| name | keyword-search |
| description | Guide for building keyword/full-text search with Elasticsearch. Use when a developer wants text matching, filters, faceted search, autocomplete, or traditional search functionality. |
Keyword Search Guide
Guide developers through building full-text keyword search with Elasticsearch. Use this guide when they need text matching, filters, faceting, autocomplete, or traditional search-bar behavior.
Conversation flow — return to onboarding
This skill provides deep implementation detail for keyword search. It is not the main conversation driver.
After applying the guidance here, re-read /elasticsearch-onboarding to resume the structured onboarding playbook (Steps 1–7: intent → data → mapping → build → test → iterate). That playbook controls sequencing, the one-question-at-a-time rule, and the Dev Tools API-snippet workflow. If /elasticsearch-onboarding has not been loaded yet in this conversation, load it now — it is the primary conversation flow for all Elasticsearch search onboarding.
1. When to Use This Guide
Apply this guide when the developer signals:
- Structured data — products, articles, documents with known fields (title, description, category, price)

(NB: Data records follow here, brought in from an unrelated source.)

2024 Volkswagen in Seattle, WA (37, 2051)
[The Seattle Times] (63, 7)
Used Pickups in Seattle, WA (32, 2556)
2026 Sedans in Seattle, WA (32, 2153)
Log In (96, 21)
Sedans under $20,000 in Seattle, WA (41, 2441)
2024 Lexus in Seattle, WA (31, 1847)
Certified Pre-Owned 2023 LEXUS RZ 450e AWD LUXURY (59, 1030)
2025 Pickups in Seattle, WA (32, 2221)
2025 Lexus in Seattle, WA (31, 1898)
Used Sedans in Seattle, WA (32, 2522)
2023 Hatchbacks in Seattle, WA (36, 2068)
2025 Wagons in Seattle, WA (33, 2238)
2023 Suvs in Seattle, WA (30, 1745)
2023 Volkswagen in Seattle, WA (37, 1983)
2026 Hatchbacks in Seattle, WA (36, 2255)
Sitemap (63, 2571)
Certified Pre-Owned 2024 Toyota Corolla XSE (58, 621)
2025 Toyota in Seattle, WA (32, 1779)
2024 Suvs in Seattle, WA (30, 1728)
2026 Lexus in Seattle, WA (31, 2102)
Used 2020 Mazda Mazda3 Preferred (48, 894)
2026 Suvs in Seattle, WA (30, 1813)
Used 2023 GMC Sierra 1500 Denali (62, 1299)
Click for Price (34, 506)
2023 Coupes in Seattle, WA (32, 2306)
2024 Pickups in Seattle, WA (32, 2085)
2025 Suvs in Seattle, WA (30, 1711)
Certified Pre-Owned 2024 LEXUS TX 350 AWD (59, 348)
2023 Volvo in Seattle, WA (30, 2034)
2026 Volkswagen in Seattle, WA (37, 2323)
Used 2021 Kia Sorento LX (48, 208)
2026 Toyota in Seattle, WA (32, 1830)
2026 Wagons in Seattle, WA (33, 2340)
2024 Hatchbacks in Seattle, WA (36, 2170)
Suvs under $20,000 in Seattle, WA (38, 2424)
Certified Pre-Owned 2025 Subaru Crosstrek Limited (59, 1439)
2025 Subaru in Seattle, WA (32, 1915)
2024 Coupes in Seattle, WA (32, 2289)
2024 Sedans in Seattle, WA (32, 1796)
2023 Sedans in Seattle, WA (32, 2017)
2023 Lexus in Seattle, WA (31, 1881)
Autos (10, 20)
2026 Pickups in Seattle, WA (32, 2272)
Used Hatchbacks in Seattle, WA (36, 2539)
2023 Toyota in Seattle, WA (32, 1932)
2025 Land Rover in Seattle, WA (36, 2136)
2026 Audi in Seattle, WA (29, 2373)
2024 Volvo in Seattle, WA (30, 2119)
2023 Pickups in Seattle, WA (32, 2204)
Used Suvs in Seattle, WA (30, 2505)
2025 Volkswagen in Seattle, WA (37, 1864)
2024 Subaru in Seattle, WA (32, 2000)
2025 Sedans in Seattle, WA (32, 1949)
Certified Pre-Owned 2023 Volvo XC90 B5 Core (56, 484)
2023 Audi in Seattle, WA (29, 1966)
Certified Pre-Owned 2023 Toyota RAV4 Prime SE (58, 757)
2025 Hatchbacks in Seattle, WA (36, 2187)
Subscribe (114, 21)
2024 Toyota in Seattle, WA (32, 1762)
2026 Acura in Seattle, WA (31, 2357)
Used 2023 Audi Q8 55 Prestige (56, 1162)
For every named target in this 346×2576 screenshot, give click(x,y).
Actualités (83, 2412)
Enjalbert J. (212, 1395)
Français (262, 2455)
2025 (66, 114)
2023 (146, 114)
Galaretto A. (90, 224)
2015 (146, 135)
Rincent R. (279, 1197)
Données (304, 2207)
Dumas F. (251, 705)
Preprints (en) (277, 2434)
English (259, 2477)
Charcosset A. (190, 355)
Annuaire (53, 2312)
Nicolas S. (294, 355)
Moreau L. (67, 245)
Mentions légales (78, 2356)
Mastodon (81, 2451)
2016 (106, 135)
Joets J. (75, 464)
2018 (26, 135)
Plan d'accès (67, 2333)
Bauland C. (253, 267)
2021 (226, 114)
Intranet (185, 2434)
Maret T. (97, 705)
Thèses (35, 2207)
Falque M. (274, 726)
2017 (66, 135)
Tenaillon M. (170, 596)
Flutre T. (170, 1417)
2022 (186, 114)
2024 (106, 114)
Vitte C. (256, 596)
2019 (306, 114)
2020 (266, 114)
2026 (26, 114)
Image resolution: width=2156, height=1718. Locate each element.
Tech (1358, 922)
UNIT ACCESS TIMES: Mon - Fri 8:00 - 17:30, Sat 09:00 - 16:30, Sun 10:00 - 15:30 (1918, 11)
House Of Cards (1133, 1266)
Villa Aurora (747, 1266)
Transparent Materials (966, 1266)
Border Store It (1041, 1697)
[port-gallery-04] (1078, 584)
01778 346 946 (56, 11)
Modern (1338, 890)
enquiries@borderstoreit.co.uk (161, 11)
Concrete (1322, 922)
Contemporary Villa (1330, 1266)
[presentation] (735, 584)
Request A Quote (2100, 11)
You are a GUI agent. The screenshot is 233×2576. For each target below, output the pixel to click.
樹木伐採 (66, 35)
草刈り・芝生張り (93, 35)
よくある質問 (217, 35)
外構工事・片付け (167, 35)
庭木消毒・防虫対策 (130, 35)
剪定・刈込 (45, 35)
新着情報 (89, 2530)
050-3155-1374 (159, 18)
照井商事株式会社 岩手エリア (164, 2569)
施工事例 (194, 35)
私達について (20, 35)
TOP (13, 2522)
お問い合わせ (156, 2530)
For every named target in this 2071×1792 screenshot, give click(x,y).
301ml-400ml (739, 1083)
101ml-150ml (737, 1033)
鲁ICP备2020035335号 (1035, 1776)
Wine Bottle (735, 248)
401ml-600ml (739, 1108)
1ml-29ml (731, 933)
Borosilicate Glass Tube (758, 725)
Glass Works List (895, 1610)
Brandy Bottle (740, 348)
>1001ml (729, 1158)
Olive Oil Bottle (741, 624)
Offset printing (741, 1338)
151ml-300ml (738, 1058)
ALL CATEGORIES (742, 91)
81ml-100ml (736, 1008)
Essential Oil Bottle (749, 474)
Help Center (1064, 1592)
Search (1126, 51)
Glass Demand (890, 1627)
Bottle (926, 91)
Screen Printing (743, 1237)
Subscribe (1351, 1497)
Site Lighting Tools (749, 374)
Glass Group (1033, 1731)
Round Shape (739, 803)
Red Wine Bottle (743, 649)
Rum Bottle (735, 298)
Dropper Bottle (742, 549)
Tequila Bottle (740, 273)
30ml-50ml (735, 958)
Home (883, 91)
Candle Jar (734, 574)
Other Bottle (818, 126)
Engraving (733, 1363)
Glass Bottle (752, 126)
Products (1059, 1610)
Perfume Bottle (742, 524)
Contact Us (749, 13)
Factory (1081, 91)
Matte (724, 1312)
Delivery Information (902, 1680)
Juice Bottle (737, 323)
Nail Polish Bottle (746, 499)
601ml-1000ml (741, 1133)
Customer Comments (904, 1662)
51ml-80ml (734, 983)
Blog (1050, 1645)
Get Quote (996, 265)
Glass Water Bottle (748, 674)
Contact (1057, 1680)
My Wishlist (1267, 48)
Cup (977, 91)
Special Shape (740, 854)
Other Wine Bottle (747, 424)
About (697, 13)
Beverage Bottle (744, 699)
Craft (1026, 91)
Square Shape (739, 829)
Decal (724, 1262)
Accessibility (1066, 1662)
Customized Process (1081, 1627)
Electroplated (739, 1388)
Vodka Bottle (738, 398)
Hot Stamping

- Exact matching matters — SKUs, IDs, categories, status values must match precisely
- Simple search bar — user types terms and expects documents containing those terms
- Filtering and faceting — filter by category, price range, brand; show facet counts
- Autocomplete / typeahead — suggest completions as user types
- No semantic intent — "red shoes" should match documents containing "red" and "shoes", not "crimson sneakers"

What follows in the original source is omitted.